▸ Yönerge 1
Kıraat üzerine alıntıda İbrahim, Şureyh'i nasıl nitelemiştir?
▸ Yönerge 2
Alıntıdaki şu cümleyi İngilizceye çevirin: "Yüce Allah'ın alayı elbette ki kulların alayı gibi değildir."
***** Alıntı *****
Asım dışında Kufeliler
ise "te" harfini ötreli okumuşlardır. Ebu Ubeyd ve el-Ferra bu
kıraati tercih etmişlerdir. Bu Ali ve İbn Mes'ud'dan da rivayet edilmiştir.
Ayrıca Şu'be bunu el-A'meş'ten, o Ebu Vail'den, o Abdullah b. Mesud'dan diye
rivayet etmiş ve onun: "Ben ise şaşıyorum" diye "te"
harfini ötreli olarak okuduğunu belirtmiştir. Bu kıraat İbn Abbas'tan da
rivayet edilmektedir.
el-Ferra Yüce Allah'ın:
"Evet, sen şaşıyorsun. Onlar ise alayediyorlar" buyruğu hakkında
şunları söylemektedir: İnsanlar bunu "te" harfi hem üstün, hem de
ötreli olarak okumuşlardır. Ben ötreli okuyuşu daha çok tercih ederim, çünkü bu
okuyuş Ali, Abdullah ve İbn Mesud'dan rivayet edilmiştir. Ebu Zekeriya el-Ferra
dedi ki: Şaşmak (aceb) eğer Yüce Allah'a isnad edilirse, bu kulların şaşması
gibi Allah'ın şaşması anlamında değildir. Nitekim Yüce Allah'ın: ''Allah
onlarla alay eder" (el-Bakara, 15) buyruğunda da böyledir. Yüce Allah'ın
alayı elbette ki kulların alayı gibi değildir.
Bu açıklama böyle bir
kıraati kabul etmeyen Şureyh'in görüşünün de yersiz olduğunu ortaya
koymaktadır.
Cerir ile el-A'meş, Ebu
Vail Şakik b. Seleme'den şöyle dediğini rivayet etmektedir: Abdullah b. Mesud:
"Evet, ben şaşıyorum, onlar ise alayediyorlar" (anlamında te harfi
ötreli olarak) okumuştur. Şureyh dedi ki: Muhakkak Allah herhangi bir şeye
şaşmaz, bilmeyen kimse ancak şaşar. el-A'meş dedi ki:
Ben bunu İbrahim'e
naklettim de o da şöyle dedi: Şureyh kendi görüşünü beğenen bir kimse idi.
Şüphesiz Abdullah (b. Mesud) Şureyh'ten daha alim idi. Bununla birlikte
Abdullah bunu: "Evet, ben şaşıyorum" diye okumuştur.
el-Herevi der ki: İleri
gelen ilim adamlarından birisi Yüce Allah'ın: "Evet, Ben şaşıyorum" buyruğunun
Ben onların şaşmalarının cezasını verdim, anlamında olduğunu söylemiştir. Çünkü
Yüce Allah başka yerlerde onların hakkı şaşkınlıkla karşıladıklarını haber
vermekte ve şöyle buyurmaktadır: ''Kendilerinden bir korkutucu geldi diye
şaştılar" (Sad, 4) diye buyurduğu gibi: ''Muhakkak bu çok şaşılacak bir
şeydir" (Sad, 5) dediler; ''içlerinden bir adama ... diye vahiy
göndermemiz insanlar için şaşılacak bir şey mi ki ... " (Yunus, 2) Burada
da Yüce Allah: "Evet, ben şaşıyorum" diye buyurmaktadır. Onların
şaşmalarının cezasını verdim, demektir.
***** Gösterilen kayıtlar *****
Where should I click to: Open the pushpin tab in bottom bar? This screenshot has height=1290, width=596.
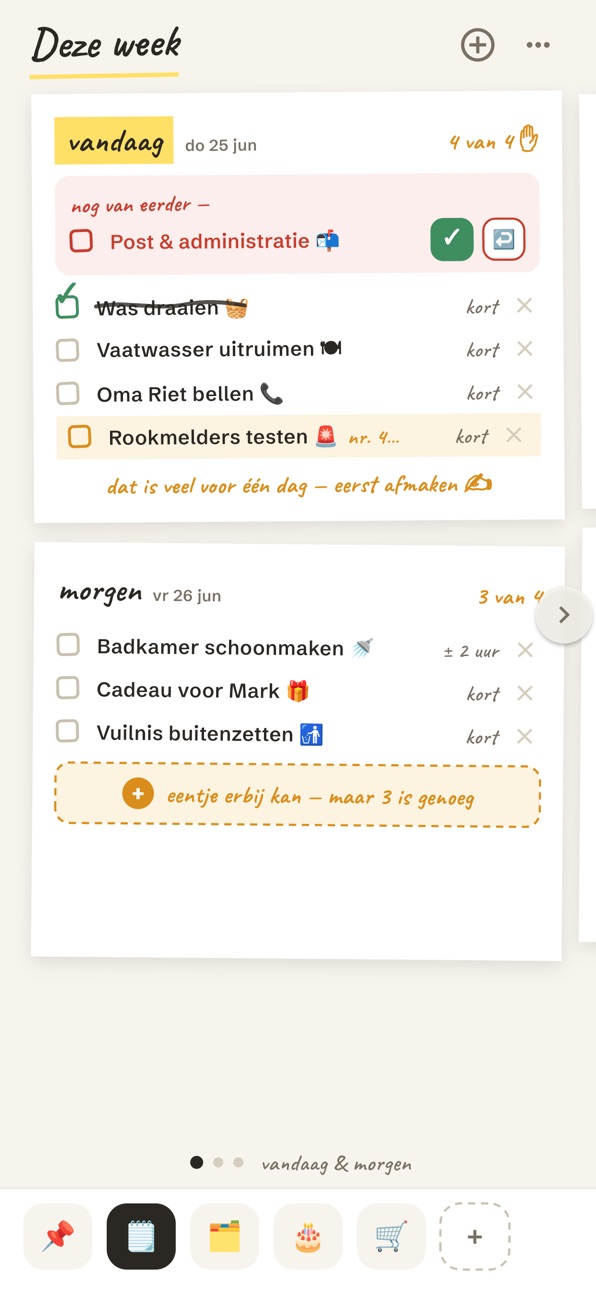point(58,1236)
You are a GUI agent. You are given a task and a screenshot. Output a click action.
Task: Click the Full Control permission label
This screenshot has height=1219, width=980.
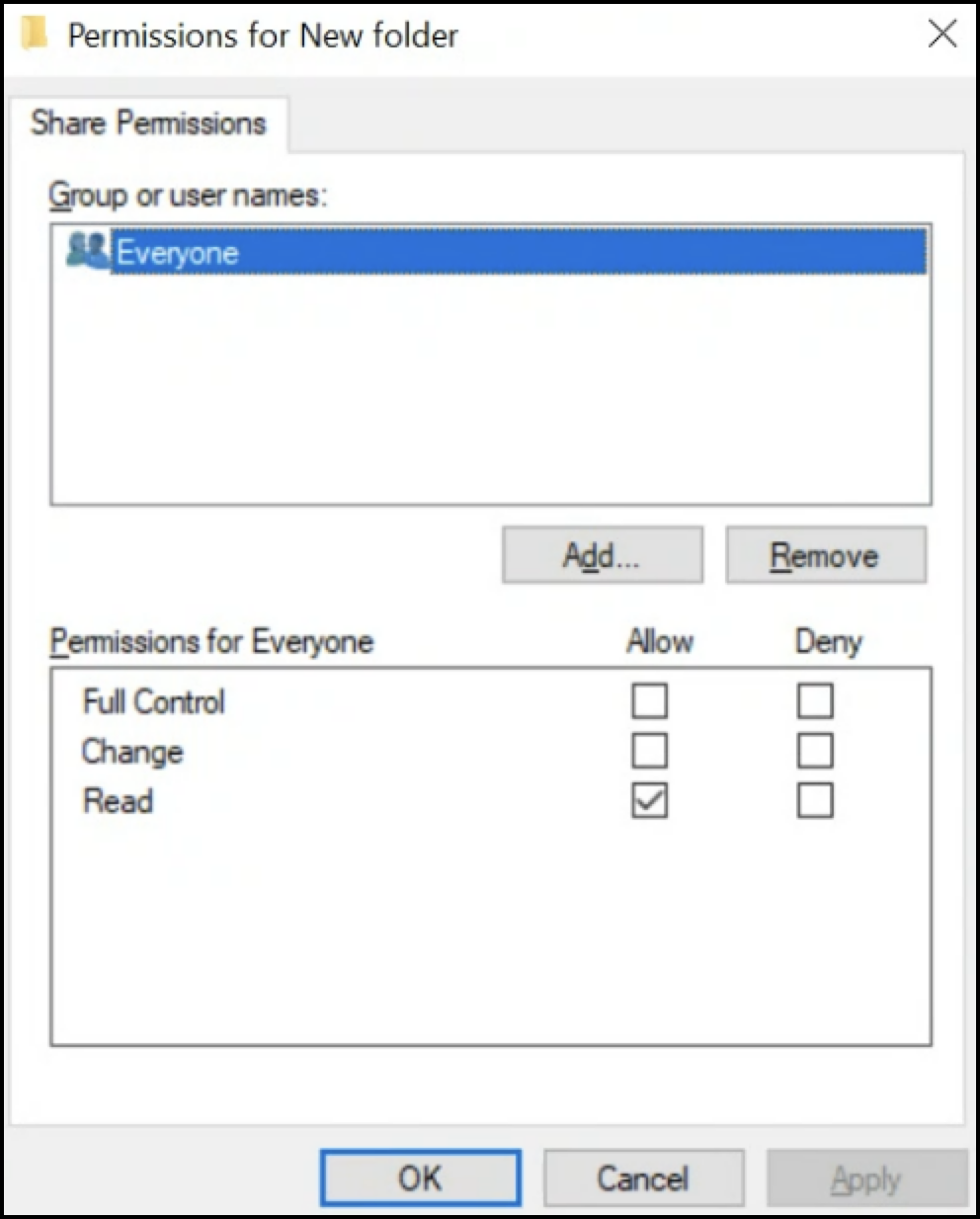click(154, 701)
*****
▸ Çözüm 1
Şureyh'i kendi görüşünü beğenen bir kimse olarak nitelemiştir.

▸ Çözüm 2
The mockery of God Almighty is certainly not like the mockery of His servants.